From big data to big value: a number game
The value of big data lies in the insights which you extract from it. Big data is not only about large and growing volumes of data, but it is also about the greater speed, variety and complexity. Organizations should look at big data as an opportunity, rather than only a challenge, by searching combinations in data and creating innovative insights to have a better competitive edge. New to organizations is the use of information coming from outside the company, through e.g. social media. This information category is already taking up the largest chunk of all existing information and is constantly growing. Few organizations know how to deal with this.And what role should the CIO play in this information process?
In any case, the CIO has to be good at numbers. During the very successful CIO Day 2011, on November 14th and 15th, a lot of numbers came up. Rob Beijleveld, publisher of CIO Magazine set the numbers of leadership thing in motion titling the session, "Me, Myself and I5." The Five "I's" which form the basis of CIO leadership excellence are: Information, Intelligence, Inspiration, Innovation, Interaction.
The focus of the CIO is no longer on the 'T' of technology. Wouter Bos, former finance minister and now Partner at KPMG, in his opening plenary keynote suggested that we even might want to add another "I" – intuition. That makes six...
FIVE Level Framework of the IT Leadership Triangle
Aloys Kregting, CIO at DSM and CIO of the Year in 2011 opened the "Mastering the 5 I's: Big Data and Beyond" Master Class by sharing his five level framework for creating value with IT in complex organizations. The five levels are: Governance, People and Organization, Master Data, Business Processes, IT Systems.
TWO Kinds of Curves
During my remarks, I shared with CIOs the fact that they seem to be always balancing between being operationally excellent regarding the current learning curve [i.e., the curve they are on] and being innovative/courageous in anticipating the curve that comes next. Thornton shared data that indicated that we have ridden the current curve just about as far as it will go.
In the plenary, I shared the story of Captain Sully Sullenberger who safely landed US Airways Flight 1549 on the Hudson river. The flight recorder tapes indicated that in the very short time span of 75 seconds Sullenberger was able to mentally "jump curves" and migrate from focusing on saving the $60 million dollar aircraft to allocating all his energy to saving the 155 passengers. The lesson here is that when the environment changes, you have to change too. The environment has changed for CIOs. The environment mandates "getting busy" with big data. The ability to extract value from data, produce insights and inform decisions and action is no longer a nice to have capability. It is a must have core competence.

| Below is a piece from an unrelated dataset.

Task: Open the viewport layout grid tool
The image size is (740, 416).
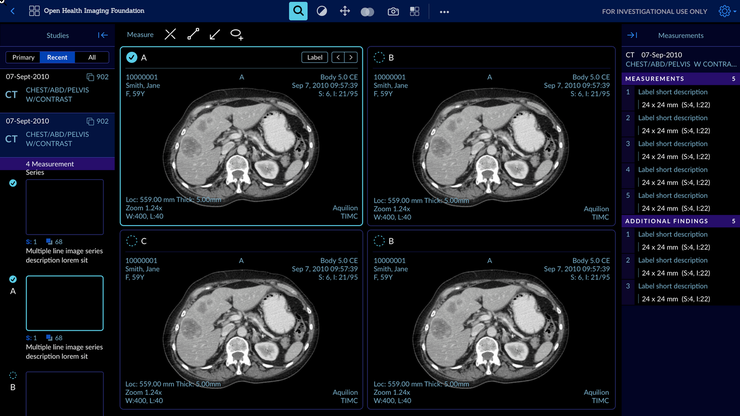Action: 415,11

FOUR Technology Disruptions
Then there are four fundamental technology changes that will "disrupt" business models. They are: Big Data, Mobility, Social Media, Cloud
And finally, FOUR Types of CIOS
Dr. Martin Mocker, Research Scientist, Center for Information Systems Research (CISR) at the MIT Sloan School of Management shared with attendees his research regarding four distinct types of CIOs:
Services CIO [provides IT services firm-wide and manages the IT unit and vendors]
Embedded CIO [works with non-IT colleagues, focused on strategy, business process execution and innovation, new product development and compliance]
Enterprise Process CIO [manages tasks such as sourcing, facilities, operations, shared services]
Customer CIO [works with external customers/partners to sell and provide IT-enabled products and services]
What all these numbers mean is that the role of the CIO is changing. One of the most important opportunities facing CIOs today is to embrace Big Data/Big Analytics and take the enterprise to the next level of performance.